Without the pictures, print the lines from the one holding "Task: Click the plus icon to create a new VM" through the last line below, both included, exactly as they stand.
►
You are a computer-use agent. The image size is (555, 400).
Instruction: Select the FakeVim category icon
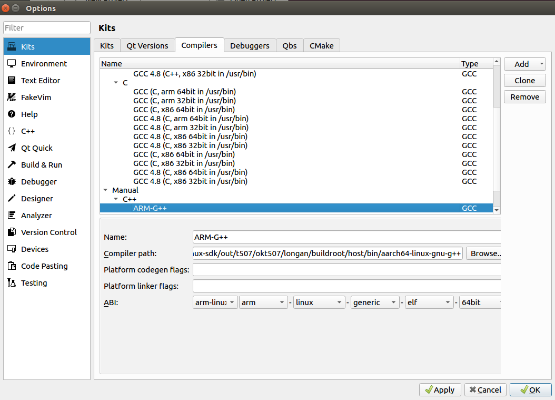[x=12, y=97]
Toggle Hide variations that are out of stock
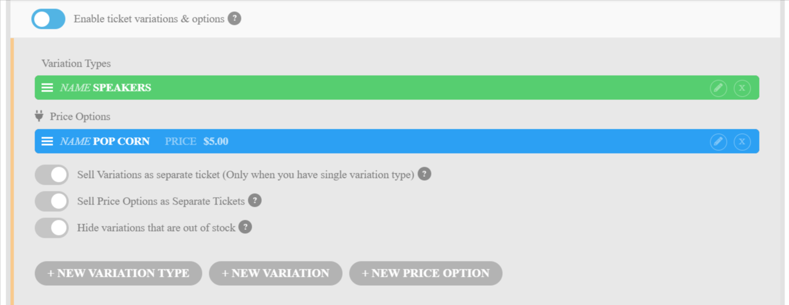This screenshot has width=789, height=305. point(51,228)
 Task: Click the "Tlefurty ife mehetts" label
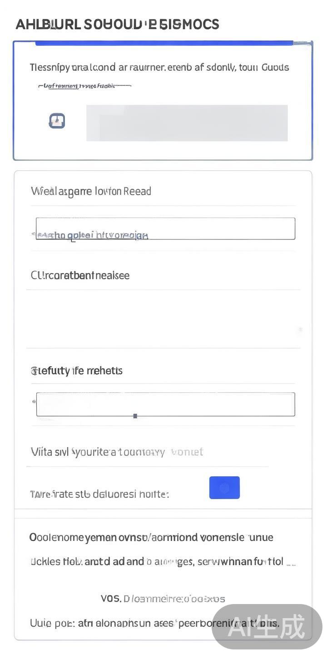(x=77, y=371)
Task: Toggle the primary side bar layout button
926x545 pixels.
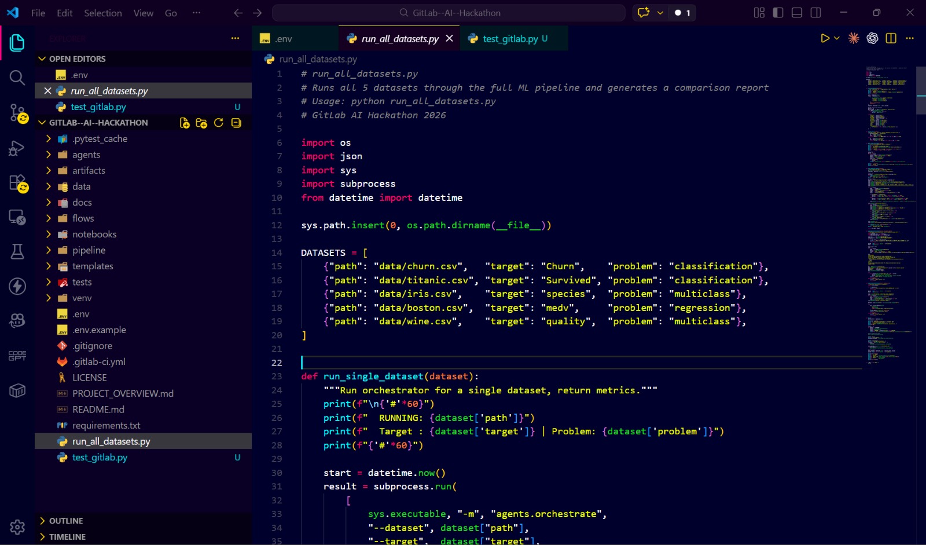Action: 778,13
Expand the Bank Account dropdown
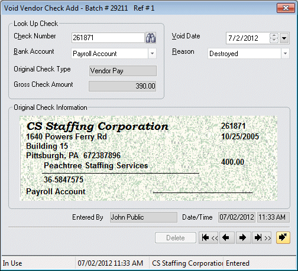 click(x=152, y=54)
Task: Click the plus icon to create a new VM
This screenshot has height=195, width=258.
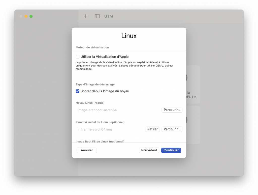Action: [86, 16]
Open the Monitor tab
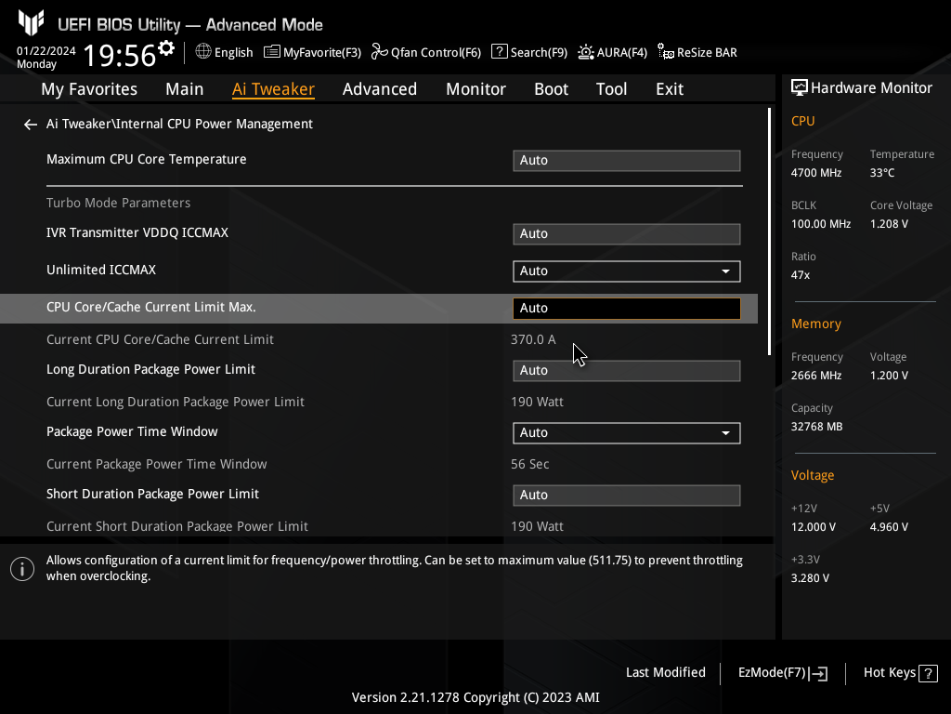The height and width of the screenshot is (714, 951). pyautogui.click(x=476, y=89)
◄
### TASK RESULT
Task: Click the plus icon to create a new VM
This screenshot has height=195, width=258.
Action: [86, 16]
Open the Monitor tab
The height and width of the screenshot is (714, 951). pyautogui.click(x=476, y=89)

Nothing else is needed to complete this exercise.